Marwen s’essuya les yeux subrepticement et se força à faire un sourire presque joyeux à son père.

– Ne t’inquiète pas pour nous Papa. Ça ira… Mais toi…

Il se leva, se pencha sur elle et l’embrassa.

– Si je vous sais en forme, tout ira bien pour moi. Bonsoir ma grande fille chérie ! À demain !

Il éteignit la lampe. À la porte, il se retourna vers Marwen et lui lança un baiser du bout des doigts, puis il disparut derrière le battant de bois. Elle vit la lumière du couloir en rai sous la porte et entendit les pas de son père descendre l’escalier craquant.

– Mais toi… reprit-elle tout bas, toi Papa, prends bien soin de toi.

Elle pleura en pensant à son père, à ce qui l’attendait (si terrible et si confus pour elle). Puis, épuisée par le chagrin, elle s’endormit, son ours en peluche qu’elle avait délaissé depuis longtemps serré contre elle.

***

Le soleil brillait dans le ciel d’automne lisse et métallique. Anaïk, qui avait commencé à s’assoupir dans sa poussette, se réveilla en sursaut quand les cloches de l’église carillonnèrent pour inviter les appelés à se réunir sur le port. D’abord elle geignit doucement, puis ses gémissements se transformèrent en pleurnicheries, puis en cris. Marwen essaya en vain de la calmer. Ses parents étaient toujours à l’intérieur de la maison. Elle ne voulait pas les déranger dans leurs derniers instants ensemble.

Finalement, sans doute alertée par les hurlements stridents du bébé, Madame Goulaouenn sortit de la maison, le visage tendu.

– La petite s’impatiente ! dit-elle. Marwen, où est ton écharpe ? Va vite la chercher ! Tu vas attraper une angine !

Marwen partit en courant dans l’entrée où elle trouva son écharpe. Son père était au téléphone. Il parlait à voix basse.

– Il était parti, présumé mort et c’était mieux comme ça… Il n’y a rien à faire, à part être vigilant… Bon, je dois y aller, ajouta-t-il alors d’une voix forte et claire quand il vit Marwen.
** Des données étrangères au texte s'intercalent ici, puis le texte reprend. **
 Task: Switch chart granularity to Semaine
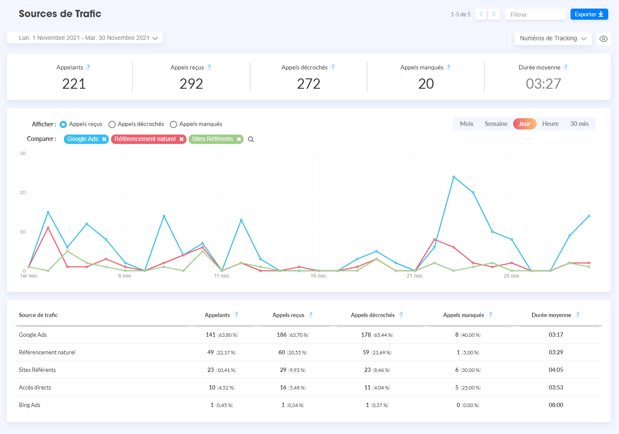click(x=496, y=124)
Il posa le combiné sur le crochet du téléphone et sourit à sa fille.

– Que fais-tu là vilaine ?

– Je venais juste chercher mon écharpe… dit Marwen. Qui est mort ?

– Mort ? Personne ! Oh, ce que j’ai dit au téléphone ? C’était un de mes vieux pêcheurs qui veut reprendre son métier à cause de la guerre. Je le lui ai déconseillé !
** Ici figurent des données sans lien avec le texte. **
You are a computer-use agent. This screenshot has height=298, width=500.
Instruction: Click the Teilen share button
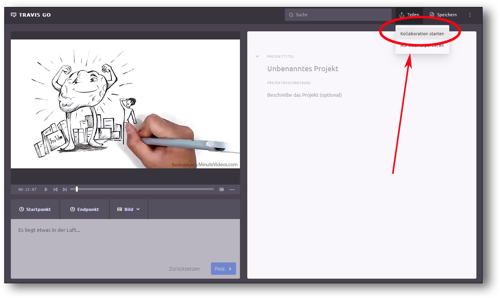coord(409,15)
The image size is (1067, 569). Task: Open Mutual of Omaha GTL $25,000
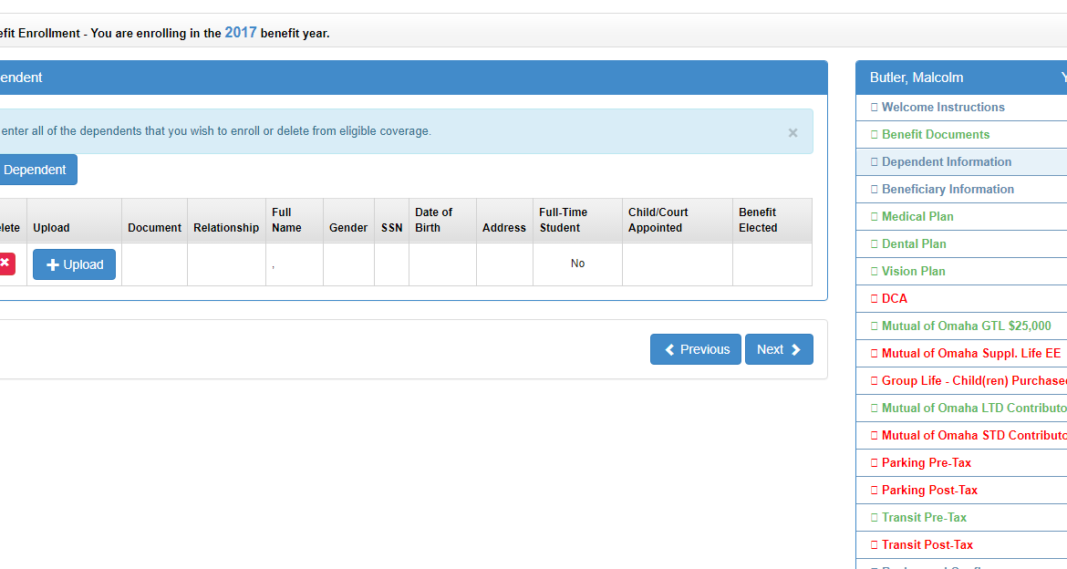click(x=965, y=326)
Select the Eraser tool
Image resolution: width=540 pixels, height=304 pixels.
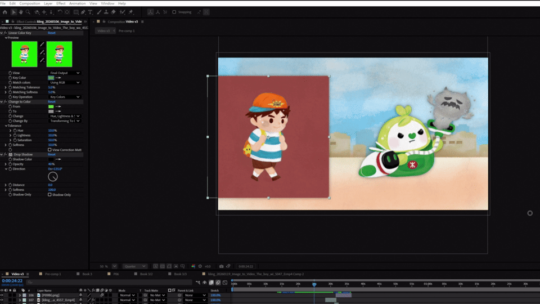click(113, 12)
Marwen se fit la réflexion que son père n’avait jamais su mentir. Il enfila son manteau, prit son chapeau sur la patère, sa valise sur le banc de l’entrée, puis il poussa gentiment sa fille vers la sortie.

– Ne nous attardons pas ma chérie. Les cloches ont déjà sonné le départ. Je ne voudrais pas manquer le bateau !

Marwen croisa les doigts très fort sous son écharpe en espérant de tout son cœur que le bateau partirait sans son père. Même une soirée de plus ensemble lui aurait paru un bonus extraordinaire.

***

Le petit port était rempli de monde. Des familles entières étaient venues accompagner les hommes qui partaient à la guerre. Ajoutant au bruit ambiant, des mouettes ricanantes voltigeaient tout autour.

Marwen vit Monsieur le Maire qui tentait de se faire un passage dans la foule. Il faisait de larges signes dans leur direction et voulait visiblement parler au docteur Goulaouenn, mais tout le monde l’arrêtait en chemin et il se sentait obligé de serrer toutes les mains.

Finalement, il les rejoignit, le visage en sueur malgré le vent frais.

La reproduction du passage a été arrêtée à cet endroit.